EXERCISE PROMPT:
Make a verbatim copy of all the records.

Excerpts from a dataset:
__________________________________________________

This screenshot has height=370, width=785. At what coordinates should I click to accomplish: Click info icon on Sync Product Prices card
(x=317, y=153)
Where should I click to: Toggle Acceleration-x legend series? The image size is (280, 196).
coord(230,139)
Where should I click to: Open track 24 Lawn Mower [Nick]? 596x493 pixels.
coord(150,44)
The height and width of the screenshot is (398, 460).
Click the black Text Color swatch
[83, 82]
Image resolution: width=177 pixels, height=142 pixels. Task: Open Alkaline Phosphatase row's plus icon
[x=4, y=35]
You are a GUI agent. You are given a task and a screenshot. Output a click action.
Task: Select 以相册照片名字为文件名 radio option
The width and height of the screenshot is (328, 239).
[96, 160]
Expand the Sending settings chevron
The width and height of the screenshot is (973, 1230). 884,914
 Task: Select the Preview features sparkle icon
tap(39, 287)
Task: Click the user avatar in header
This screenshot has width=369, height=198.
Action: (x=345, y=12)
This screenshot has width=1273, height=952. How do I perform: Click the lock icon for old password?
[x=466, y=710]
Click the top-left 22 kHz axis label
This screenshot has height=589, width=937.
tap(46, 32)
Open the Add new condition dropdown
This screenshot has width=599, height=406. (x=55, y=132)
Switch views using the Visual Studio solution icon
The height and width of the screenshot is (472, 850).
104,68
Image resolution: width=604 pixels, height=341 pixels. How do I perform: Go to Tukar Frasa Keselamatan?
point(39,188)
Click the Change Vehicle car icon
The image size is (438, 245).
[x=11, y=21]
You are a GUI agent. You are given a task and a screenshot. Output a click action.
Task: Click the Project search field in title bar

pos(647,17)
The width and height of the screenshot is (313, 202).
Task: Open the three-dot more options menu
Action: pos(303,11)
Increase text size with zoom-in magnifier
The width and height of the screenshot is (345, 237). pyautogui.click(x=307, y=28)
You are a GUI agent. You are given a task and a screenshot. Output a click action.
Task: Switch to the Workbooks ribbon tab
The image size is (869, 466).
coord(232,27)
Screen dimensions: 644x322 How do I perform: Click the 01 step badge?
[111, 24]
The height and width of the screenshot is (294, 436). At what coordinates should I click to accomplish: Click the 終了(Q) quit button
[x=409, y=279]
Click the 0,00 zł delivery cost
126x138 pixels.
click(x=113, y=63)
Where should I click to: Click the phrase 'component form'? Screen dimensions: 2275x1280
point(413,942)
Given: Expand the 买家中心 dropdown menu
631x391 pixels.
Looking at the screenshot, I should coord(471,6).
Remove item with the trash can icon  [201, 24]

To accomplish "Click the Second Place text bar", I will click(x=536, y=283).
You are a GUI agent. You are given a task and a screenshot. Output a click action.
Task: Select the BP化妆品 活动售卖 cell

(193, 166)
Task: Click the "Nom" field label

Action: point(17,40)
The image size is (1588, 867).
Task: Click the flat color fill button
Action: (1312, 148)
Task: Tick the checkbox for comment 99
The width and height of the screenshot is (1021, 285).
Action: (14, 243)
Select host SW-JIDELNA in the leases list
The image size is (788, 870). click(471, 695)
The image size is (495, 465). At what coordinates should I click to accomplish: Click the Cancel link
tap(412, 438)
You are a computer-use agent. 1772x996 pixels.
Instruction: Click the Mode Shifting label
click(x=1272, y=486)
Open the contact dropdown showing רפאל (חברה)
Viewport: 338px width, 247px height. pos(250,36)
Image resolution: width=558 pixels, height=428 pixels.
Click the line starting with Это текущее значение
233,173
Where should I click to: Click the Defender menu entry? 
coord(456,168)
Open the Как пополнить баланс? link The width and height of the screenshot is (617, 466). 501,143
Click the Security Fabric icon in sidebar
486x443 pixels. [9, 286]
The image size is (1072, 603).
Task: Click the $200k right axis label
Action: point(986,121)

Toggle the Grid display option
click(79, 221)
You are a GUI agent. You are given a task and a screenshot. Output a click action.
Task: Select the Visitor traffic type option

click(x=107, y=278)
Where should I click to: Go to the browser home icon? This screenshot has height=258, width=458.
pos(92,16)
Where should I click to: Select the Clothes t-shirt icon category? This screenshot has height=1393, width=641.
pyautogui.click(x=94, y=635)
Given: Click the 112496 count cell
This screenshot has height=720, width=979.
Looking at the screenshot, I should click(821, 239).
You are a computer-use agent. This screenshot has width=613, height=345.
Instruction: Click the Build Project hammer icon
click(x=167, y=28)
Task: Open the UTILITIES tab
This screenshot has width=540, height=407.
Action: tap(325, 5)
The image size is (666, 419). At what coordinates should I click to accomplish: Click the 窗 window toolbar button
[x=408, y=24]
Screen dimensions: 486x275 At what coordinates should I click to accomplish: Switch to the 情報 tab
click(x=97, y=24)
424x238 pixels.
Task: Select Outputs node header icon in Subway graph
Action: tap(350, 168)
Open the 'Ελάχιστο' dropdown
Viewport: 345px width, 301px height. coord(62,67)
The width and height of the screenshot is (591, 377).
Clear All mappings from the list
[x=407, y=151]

__________________________________________________

ANSWER:
This screenshot has height=370, width=785. At what coordinates should I click to accomplish: Click info icon on Sync Product Prices card
(x=317, y=153)
Where should I click to: Toggle Acceleration-x legend series? The image size is (280, 196).
coord(230,139)
Where should I click to: Open track 24 Lawn Mower [Nick]? 596x493 pixels.
coord(150,44)
The height and width of the screenshot is (398, 460).
Click the black Text Color swatch
[83, 82]
Image resolution: width=177 pixels, height=142 pixels. Task: Open Alkaline Phosphatase row's plus icon
[x=4, y=35]
You are a GUI agent. You are given a task and a screenshot. Output a click action.
Task: Select 以相册照片名字为文件名 radio option
The width and height of the screenshot is (328, 239).
[96, 160]
Expand the Sending settings chevron
The width and height of the screenshot is (973, 1230). 884,914
 Task: Select the Preview features sparkle icon
tap(39, 287)
Task: Click the user avatar in header
This screenshot has width=369, height=198.
Action: (x=345, y=12)
This screenshot has width=1273, height=952. How do I perform: Click the lock icon for old password?
[x=466, y=710]
Click the top-left 22 kHz axis label
This screenshot has height=589, width=937.
tap(46, 32)
Open the Add new condition dropdown
This screenshot has width=599, height=406. (x=55, y=132)
Switch views using the Visual Studio solution icon
The height and width of the screenshot is (472, 850).
104,68
Image resolution: width=604 pixels, height=341 pixels. How do I perform: Go to Tukar Frasa Keselamatan?
point(39,188)
Click the Change Vehicle car icon
The image size is (438, 245).
[x=11, y=21]
You are a GUI agent. You are given a task and a screenshot. Output a click action.
Task: Click the Project search field in title bar

pos(647,17)
The width and height of the screenshot is (313, 202).
Task: Open the three-dot more options menu
Action: pos(303,11)
Increase text size with zoom-in magnifier
The width and height of the screenshot is (345, 237). pyautogui.click(x=307, y=28)
You are a GUI agent. You are given a task and a screenshot. Output a click action.
Task: Switch to the Workbooks ribbon tab
The image size is (869, 466).
coord(232,27)
Screen dimensions: 644x322 How do I perform: Click the 01 step badge?
[111, 24]
The height and width of the screenshot is (294, 436). At what coordinates should I click to accomplish: Click the 終了(Q) quit button
[x=409, y=279]
Click the 0,00 zł delivery cost
126x138 pixels.
click(x=113, y=63)
Where should I click to: Click the phrase 'component form'? Screen dimensions: 2275x1280
point(413,942)
Given: Expand the 买家中心 dropdown menu
631x391 pixels.
Looking at the screenshot, I should coord(471,6).
Remove item with the trash can icon  [201, 24]

To accomplish "Click the Second Place text bar", I will click(x=536, y=283).
You are a GUI agent. You are given a task and a screenshot. Output a click action.
Task: Select the BP化妆品 活动售卖 cell

(193, 166)
Task: Click the "Nom" field label

Action: point(17,40)
The image size is (1588, 867).
Task: Click the flat color fill button
Action: (1312, 148)
Task: Tick the checkbox for comment 99
The width and height of the screenshot is (1021, 285).
Action: (14, 243)
Select host SW-JIDELNA in the leases list
The image size is (788, 870). click(471, 695)
The image size is (495, 465). At what coordinates should I click to accomplish: Click the Cancel link
tap(412, 438)
You are a computer-use agent. 1772x996 pixels.
Instruction: Click the Mode Shifting label
click(x=1272, y=486)
Open the contact dropdown showing רפאל (חברה)
Viewport: 338px width, 247px height. pos(250,36)
Image resolution: width=558 pixels, height=428 pixels.
Click the line starting with Это текущее значение
233,173
Where should I click to: Click the Defender menu entry? 
coord(456,168)
Open the Как пополнить баланс? link The width and height of the screenshot is (617, 466). 501,143
Click the Security Fabric icon in sidebar
486x443 pixels. [9, 286]
The image size is (1072, 603).
Task: Click the $200k right axis label
Action: point(986,121)

Toggle the Grid display option
click(79, 221)
You are a GUI agent. You are given a task and a screenshot. Output a click action.
Task: Select the Visitor traffic type option

click(x=107, y=278)
Where should I click to: Go to the browser home icon? This screenshot has height=258, width=458.
pos(92,16)
Where should I click to: Select the Clothes t-shirt icon category? This screenshot has height=1393, width=641.
pyautogui.click(x=94, y=635)
Given: Click the 112496 count cell
This screenshot has height=720, width=979.
Looking at the screenshot, I should click(821, 239).
You are a computer-use agent. This screenshot has width=613, height=345.
Instruction: Click the Build Project hammer icon
click(x=167, y=28)
Task: Open the UTILITIES tab
This screenshot has width=540, height=407.
Action: tap(325, 5)
The image size is (666, 419). At what coordinates should I click to accomplish: Click the 窗 window toolbar button
[x=408, y=24]
Screen dimensions: 486x275 At what coordinates should I click to accomplish: Switch to the 情報 tab
click(x=97, y=24)
424x238 pixels.
Task: Select Outputs node header icon in Subway graph
Action: tap(350, 168)
Open the 'Ελάχιστο' dropdown
Viewport: 345px width, 301px height. coord(62,67)
The width and height of the screenshot is (591, 377).
Clear All mappings from the list
[x=407, y=151]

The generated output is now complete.